#### Tasks and exercises
- A) According to the airport art article, how much has San Francisco International spent on its collection since the 1970s?
- B) Which names for artworks, nicknames included, appear in the airport art article? List all of them.
- C) Reproduce word for word the part of the airport art article that opens with the words containing "Along with providing" and closes with "Crystal Mountain (2005)".

#### Page excerpt
Does sprinting to make your connecting flight sometimes feel more like racing through the halls of the Met? Okay, maybe artworks in certain terminals aren’t quite on par with the masterpieces in the colossal museum, but if you’re an art lover you’ve probably noticed the dramatic increase in the quality of airport art over the past decade. These works introduce some much needed tranquility and escapism into a setting that’s become extra chaotic and stressful post-9/11 (how many liquid ounces am I allowed to carry-on again?!). As The New York Times put it in a 2011 article, the consistent goal of airport exhibitions is “to provide education and entertainment in an environment typically dismissed as an anxiety-inducing no man’s land.”
Along with providing necessary amusement, airport art is also a great source of revenue for many nonprofit cultural institutions. For example, the Wall Street Journal reported that San Francisco International—recognized as a leader in airport art—has spent over $15 million on their collection since the 1970s.
While some airport art can go horribly wrong—like Blue Mustang, the colossal cast-fiberglass demonic-looking horse sculpture outside of Denver International Airport (nicknamed Blucifer), that actually killed it’s creator Luis Jiménez and added to the many conspiracy theories surrounding the airport—other works truly make the dreaded transit time more enjoyable.
Here are 10 noteworthy global contemporary pieces that might propel you to actually get to the airport early:
Crystal Mountain (2005)

Dataset excerpt
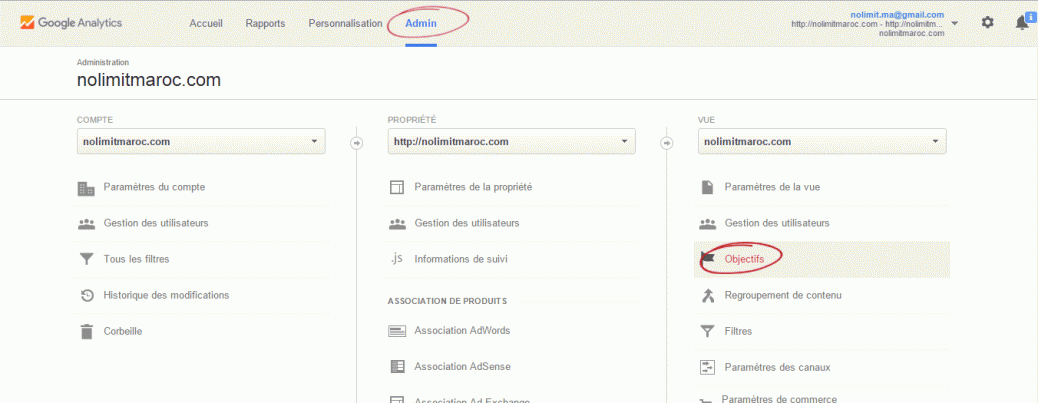Open Paramètres de la propriété link
1038x403 pixels.
(x=472, y=187)
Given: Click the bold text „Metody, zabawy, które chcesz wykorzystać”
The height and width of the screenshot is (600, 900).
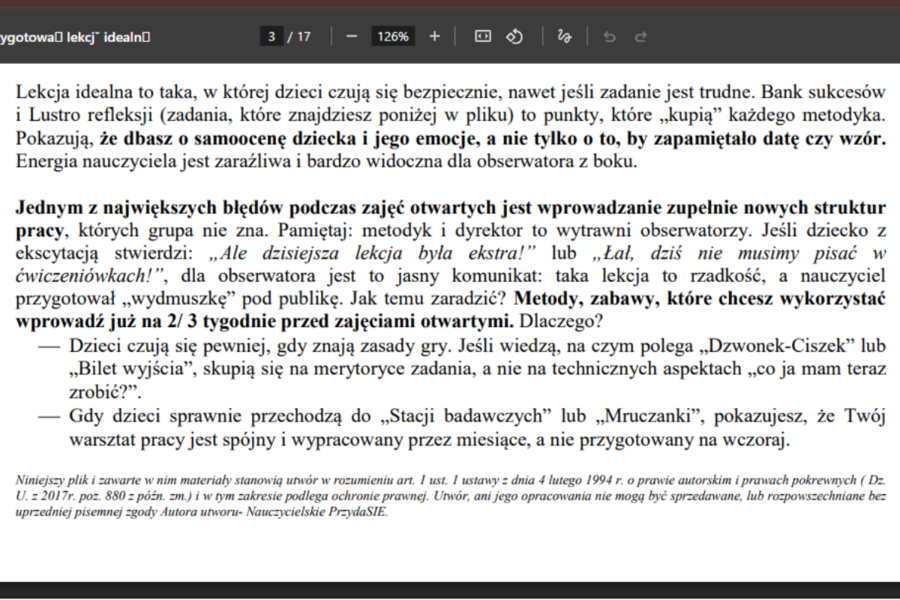Looking at the screenshot, I should coord(699,297).
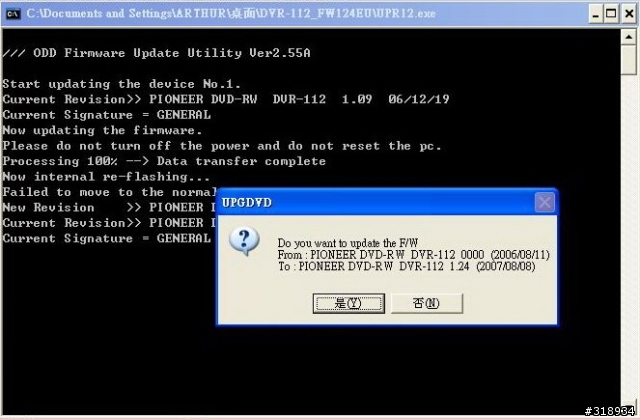Open the console system menu icon
The image size is (640, 419).
pos(13,13)
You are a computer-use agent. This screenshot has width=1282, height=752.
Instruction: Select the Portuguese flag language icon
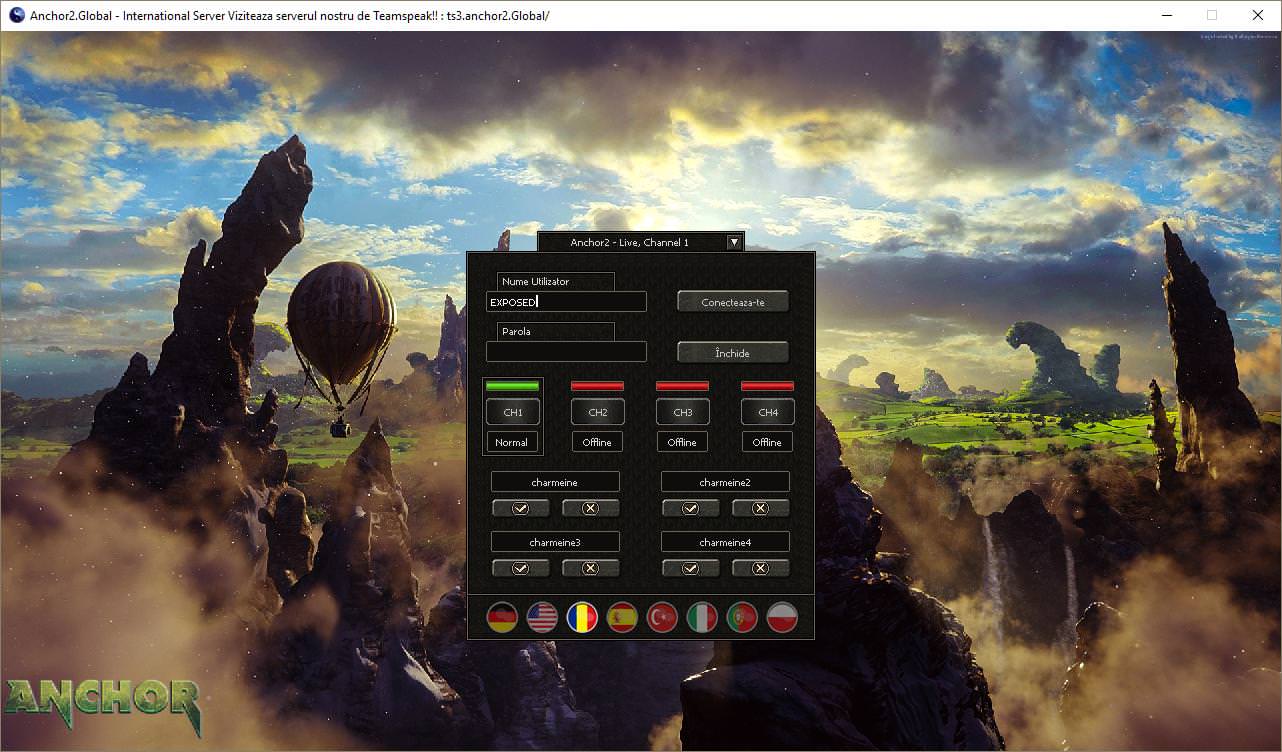[741, 617]

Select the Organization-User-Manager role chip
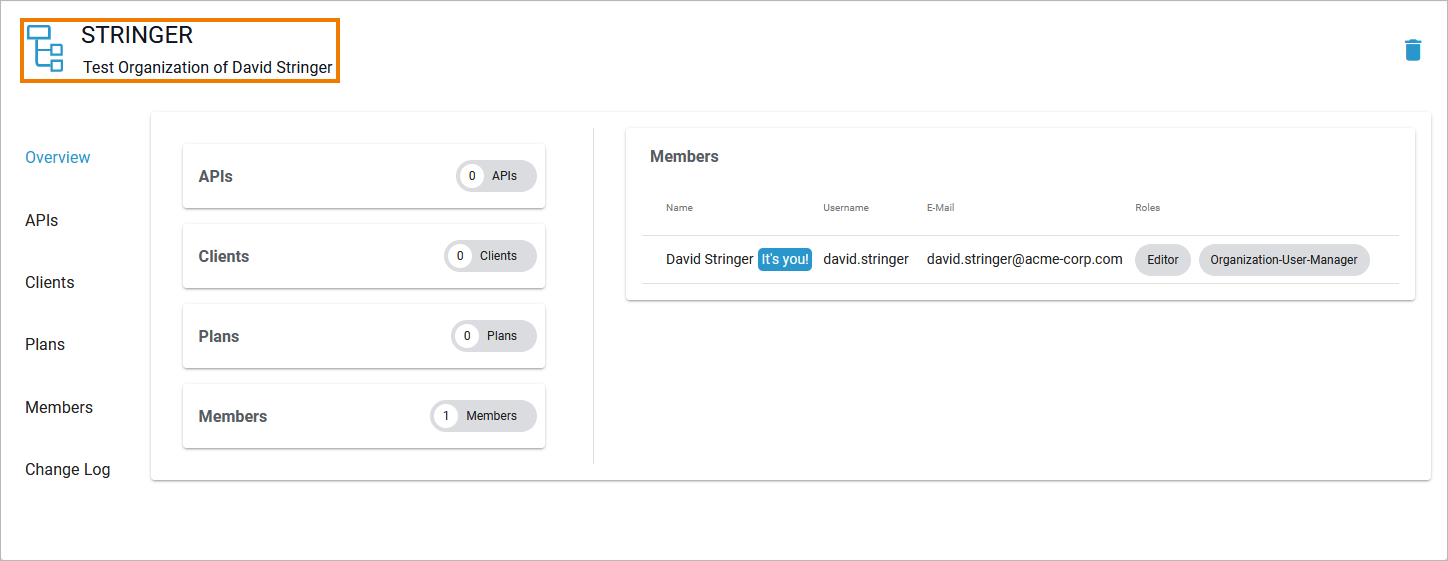1283,260
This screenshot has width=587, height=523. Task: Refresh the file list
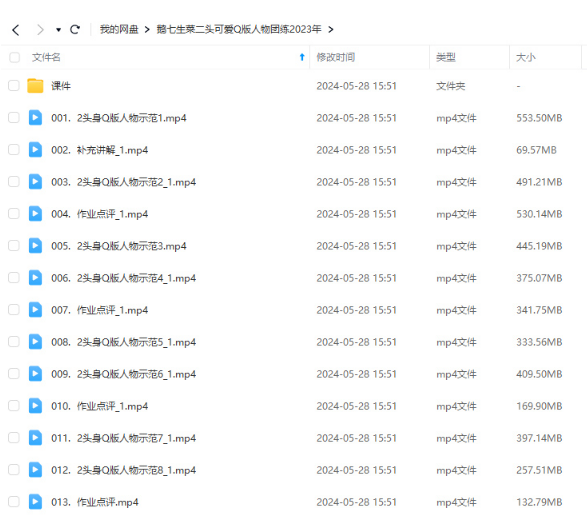[x=75, y=30]
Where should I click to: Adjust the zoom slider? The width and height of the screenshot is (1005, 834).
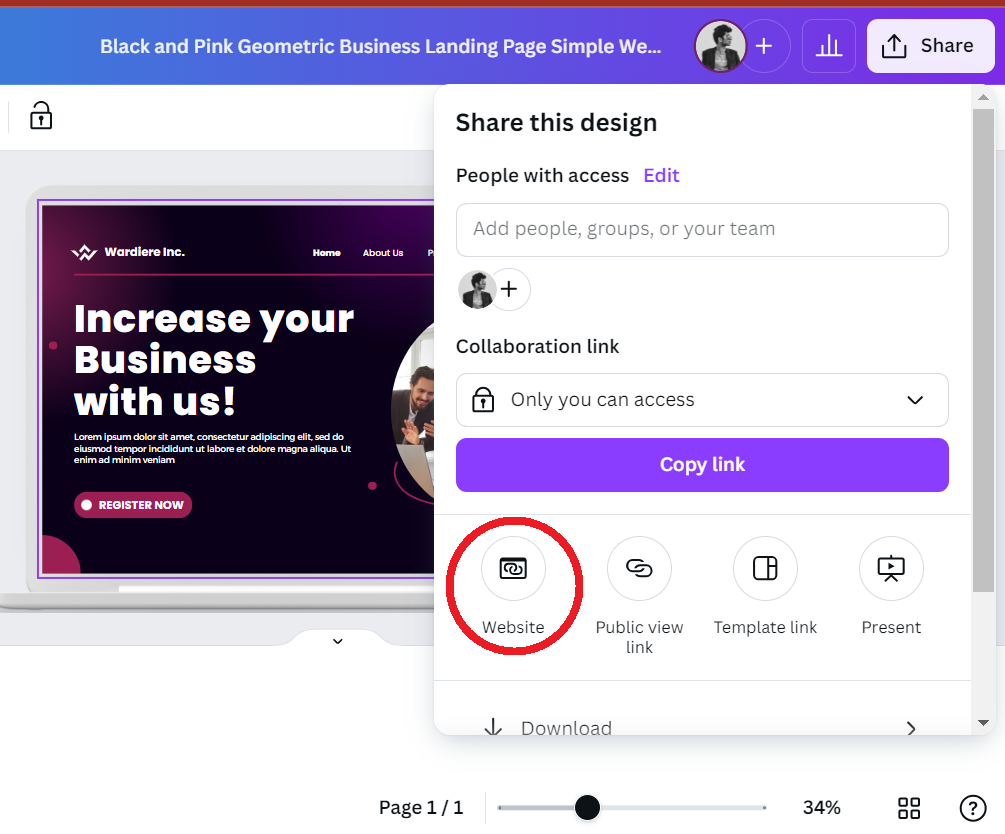click(588, 807)
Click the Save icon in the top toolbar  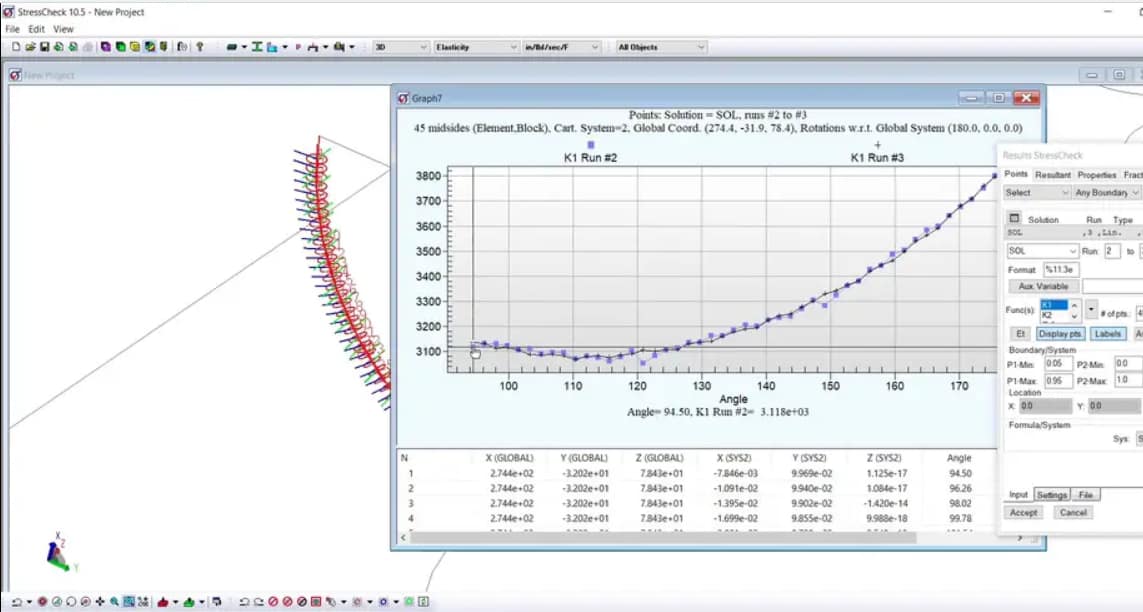(x=43, y=46)
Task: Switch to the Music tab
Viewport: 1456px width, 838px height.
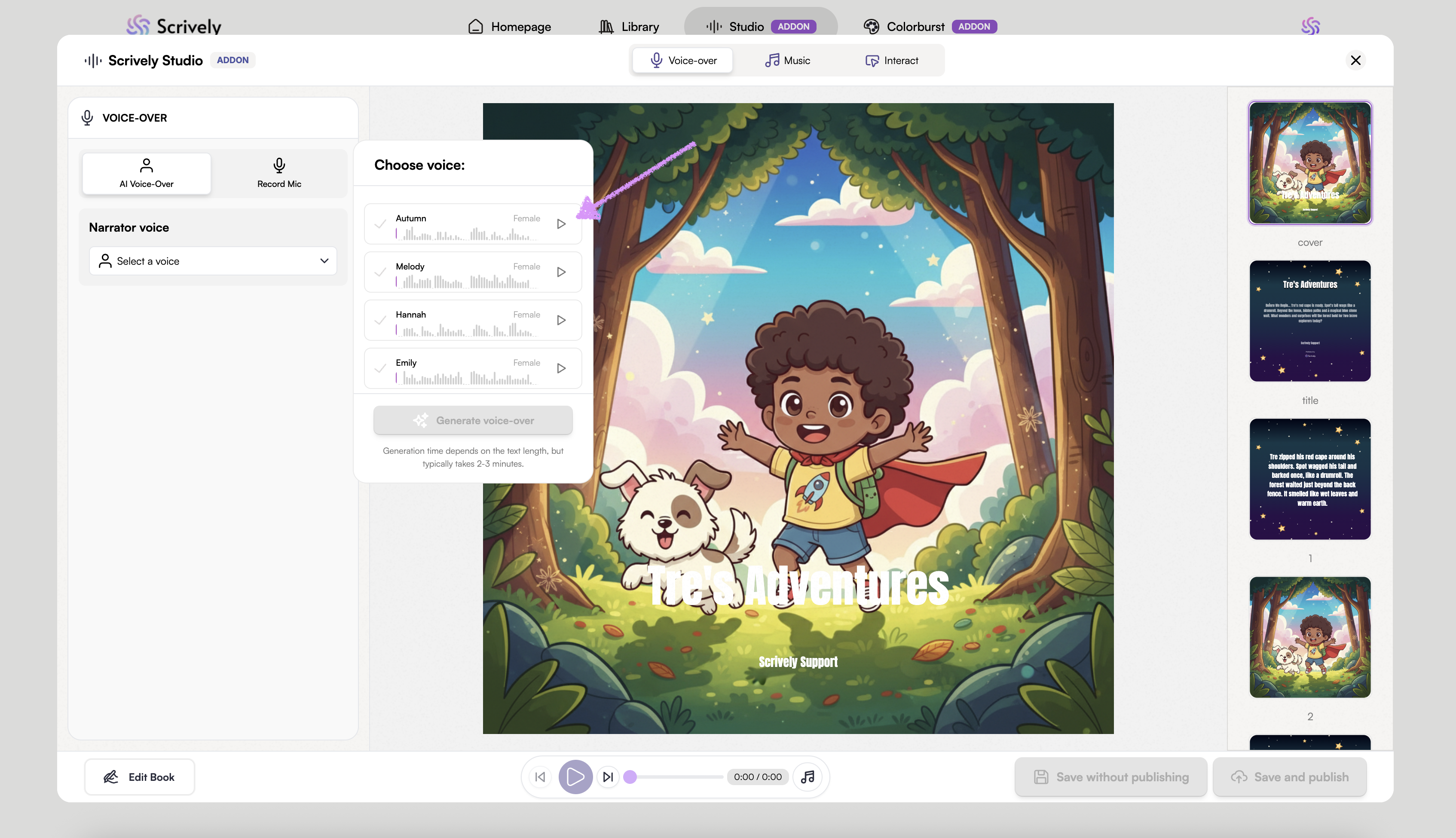Action: (787, 61)
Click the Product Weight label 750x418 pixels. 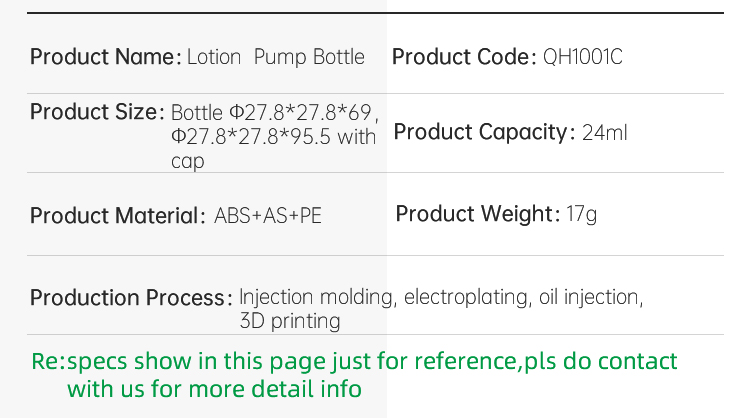477,214
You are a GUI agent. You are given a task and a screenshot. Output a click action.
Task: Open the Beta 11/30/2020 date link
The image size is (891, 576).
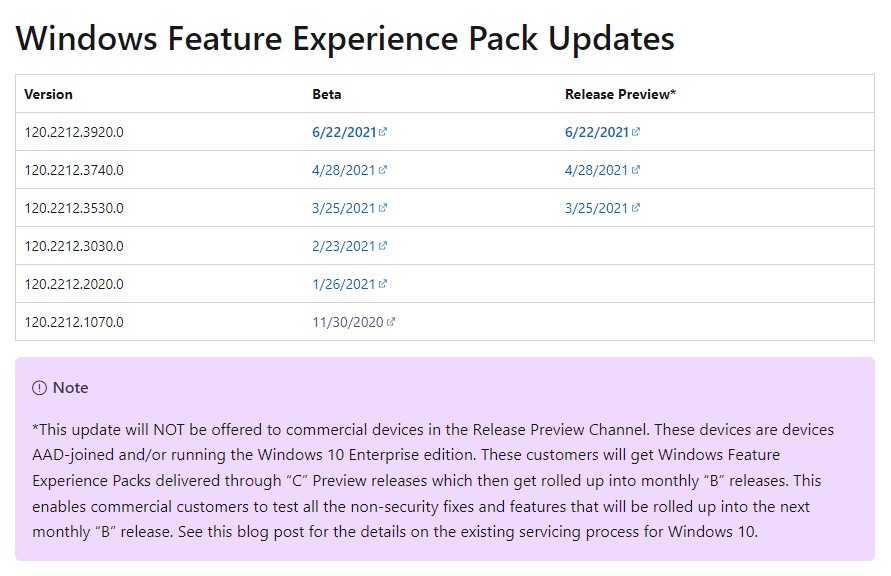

#### Response list
- A) Over $15 million.

- B) Blue Mustang, Blucifer, Crystal Mountain

- C)
Along with providing necessary amusement, airport art is also a great source of revenue for many nonprofit cultural institutions. For example, the Wall Street Journal reported that San Francisco International—recognized as a leader in airport art—has spent over $15 million on their collection since the 1970s.
While some airport art can go horribly wrong—like Blue Mustang, the colossal cast-fiberglass demonic-looking horse sculpture outside of Denver International Airport (nicknamed Blucifer), that actually killed it’s creator Luis Jiménez and added to the many conspiracy theories surrounding the airport—other works truly make the dreaded transit time more enjoyable.
Here are 10 noteworthy global contemporary pieces that might propel you to actually get to the airport early:
Crystal Mountain (2005)